Voy a expresar lo que pienso sobre el 25% del castellano y la disputa consiguiente:

  • se deben obedecer las sentencias judiciales, sobre eso no cabe discusión. 
  • la lengua castellana y la catalana son cooficiales en Cataluña, y esa igualdad debe estar reflejada en la escolaridad.
  • que el fracaso escolar es mayor en la población de lengua materna castellana es una evidencia, pero esa evidencia solo es evidente cuando se relaciona con el nivel socioeconómico del alumnado. Este factor es clave para comprender la realidad. Dicho de forma más clara: el alumnado castellanohablante de clase media, media-alta o alta no presenta fracaso escolar.
  • se deben considerar, también, los números del fracaso entre quienes son de lengua materna urdú, árabe, amazig, rusa, etc. No estaría mal observar las políticas en otros países europeos con alta inmigración y diversidad lingüística, o coexistencia de lengua oficiales.
  • en tanto que lengua minoritaria, recesiva y en riesgo permanente de extinción, la lengua catalana merece un trato especial, pero siempre acuerdo con lo anterior: de lo contrario, se produciría una asimetría inexplicable.
  • muchos de quienes defienden el 100% de la escuela en catalán llevan a sus hijos a escuelas privadas, centros que tienen sus propios porcentajes lingüísticos fuera de la legislación autonómica y que, además, siguen poniendo los contenidos por delante de las competencias. Lo mismo para quienes defienden lo contrario.
  • quienes más hablan de las lenguas en la escuela tienen un conocimiento muy escaso de la realidad educativa y siempre hablan des de un sesgo político, de intereses y de cálculos electorales espurios. Han emponzoñado cualquier debate científico y sensato, y están en los dos polos de la contienda.
  • decidir sobre la bondad o la maldad de la inmersión lingüística debe estar en manos de expertos en pedagogía, neutrales y orientados por datos científicos.
  • la educación pública catalana lleva muchos años en una política de desmantelamiento orientada a justificar la existencia anómala de centros concertados y privados, aunque eso sucede en toda España. 
Hubo un tiempo en el que se toleraba la coexistencia de las lenguas, y se primaba la comunicación efectiva por encima de consideraciones esencialistas. Es cierto: hubo un tiempo de convivencia y de tolerancia antes de la llegada del "procés", un órdago que solo nos ha traído malestar. Yo lo he vivido. Y siempre añoro aquel tiempo de normalidad, cuando todo el mundo era capaz de ver la realidad lingüística y adaptarse a la realidad sin prejuicios, con flexibilidad. 

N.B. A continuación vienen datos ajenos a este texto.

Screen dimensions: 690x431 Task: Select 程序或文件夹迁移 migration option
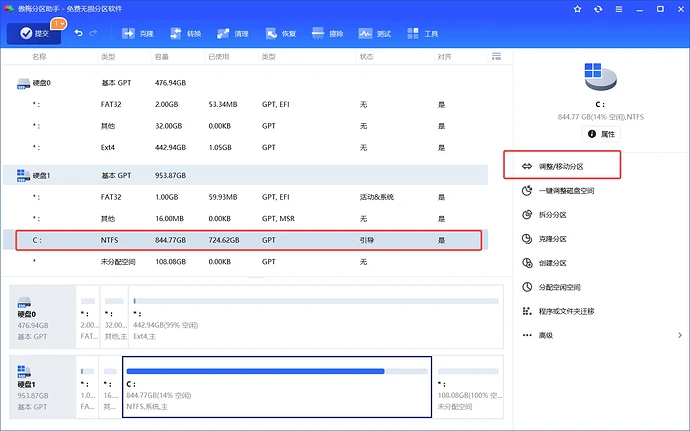coord(565,311)
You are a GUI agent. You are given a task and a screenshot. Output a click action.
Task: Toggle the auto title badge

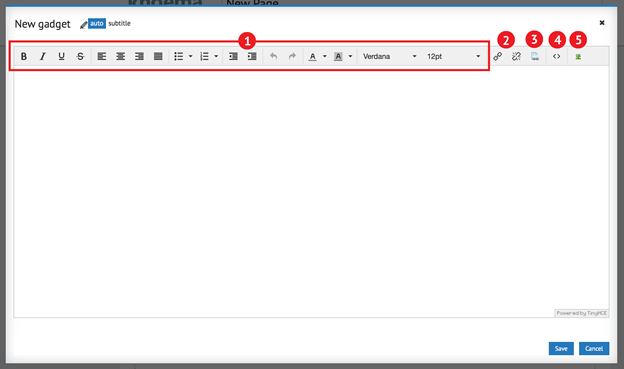click(97, 23)
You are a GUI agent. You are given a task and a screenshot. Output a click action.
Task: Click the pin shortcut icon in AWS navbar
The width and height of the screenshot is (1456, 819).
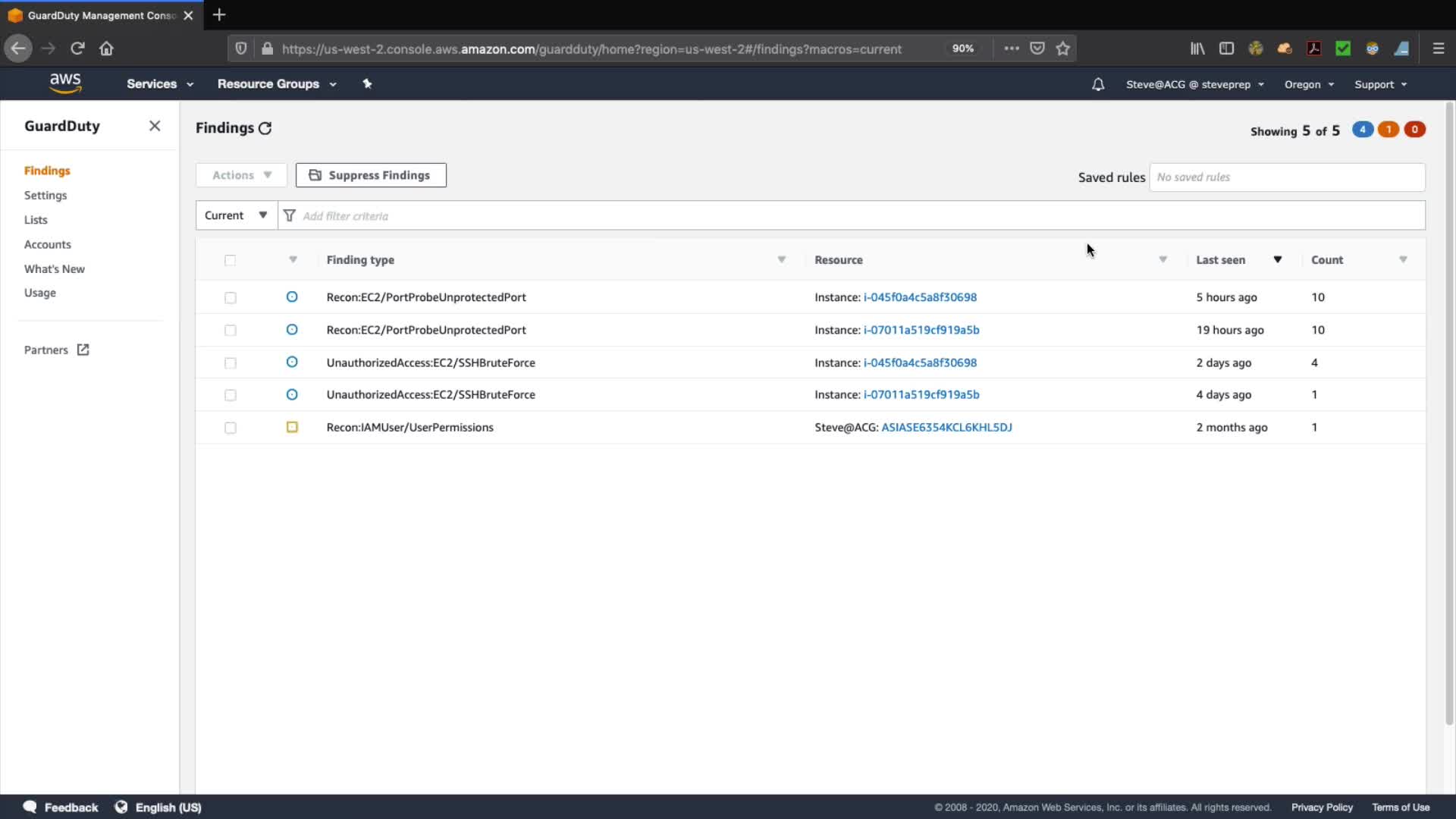coord(367,83)
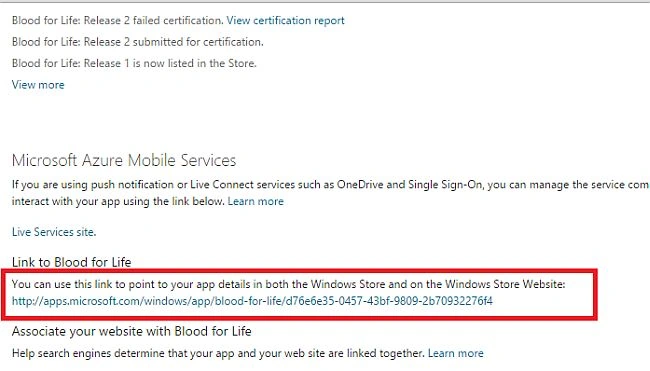Click the 'You can use this link' sentence
The width and height of the screenshot is (650, 371).
pyautogui.click(x=289, y=284)
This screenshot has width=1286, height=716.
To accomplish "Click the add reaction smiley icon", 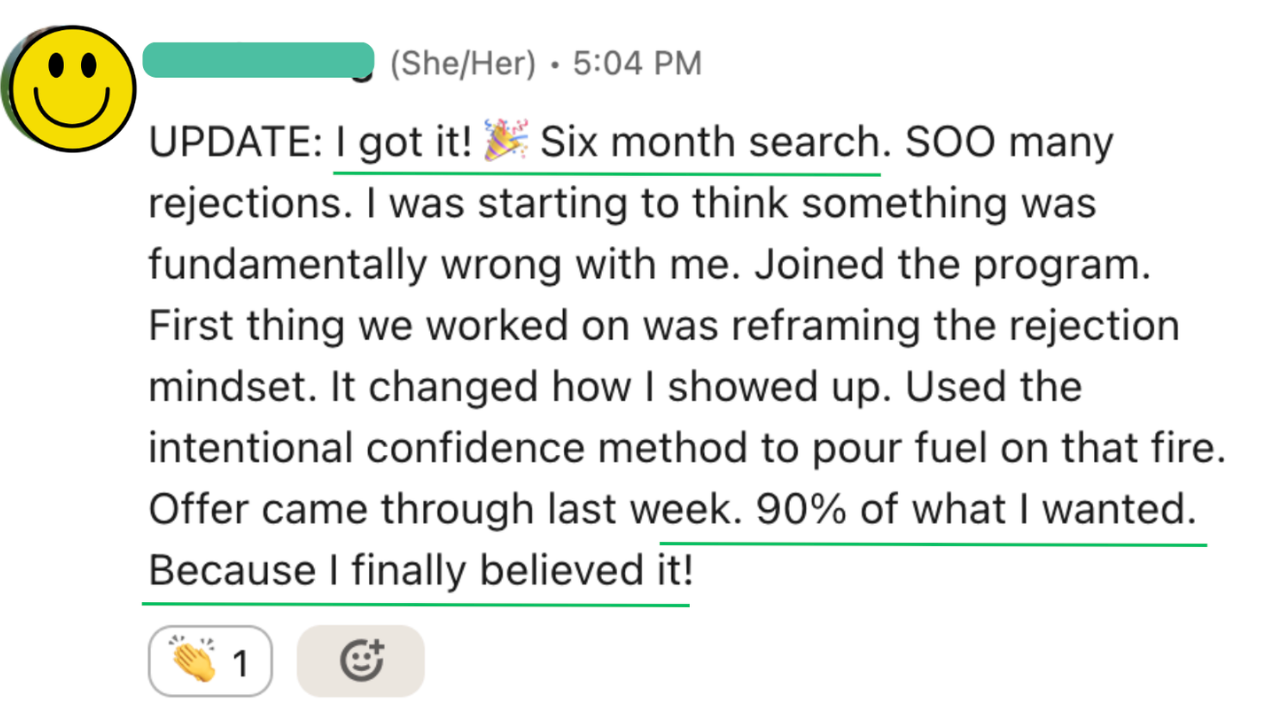I will 361,661.
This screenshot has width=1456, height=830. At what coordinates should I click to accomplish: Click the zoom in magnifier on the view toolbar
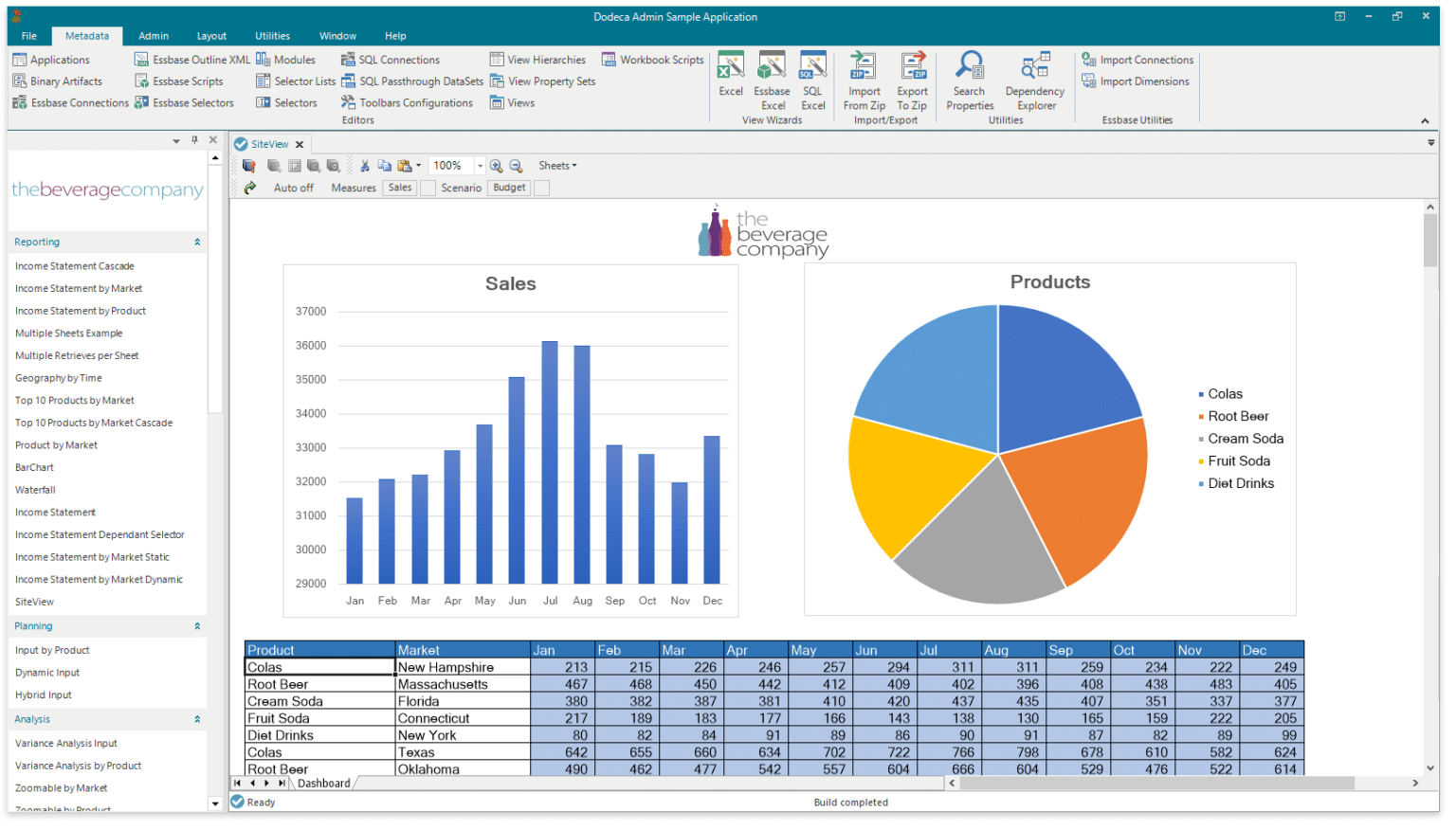coord(496,165)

Es muy cierto que la educación es una herramienta para la transformación, pero esa transformación debe beneficiar al futuro del alumnado por encima de todo. No hay nada más que debatir: el objetivo de la educación es la transmisión del conocimiento y debe pensar solo en la mejora de la realidad del alumnado, en su futuro en un mundo muy incierto. En el futuro del alumnado no hay naciones ancestrales ni esencias patrióticas. Solo está su vida, de la que serán dueños. Al menos en este asunto deberíamos ser capaces de dialogar con calma.

Ellos y ellas son la ciudadanía de mañana, cuando yo ya no esté. Y usted tampoco.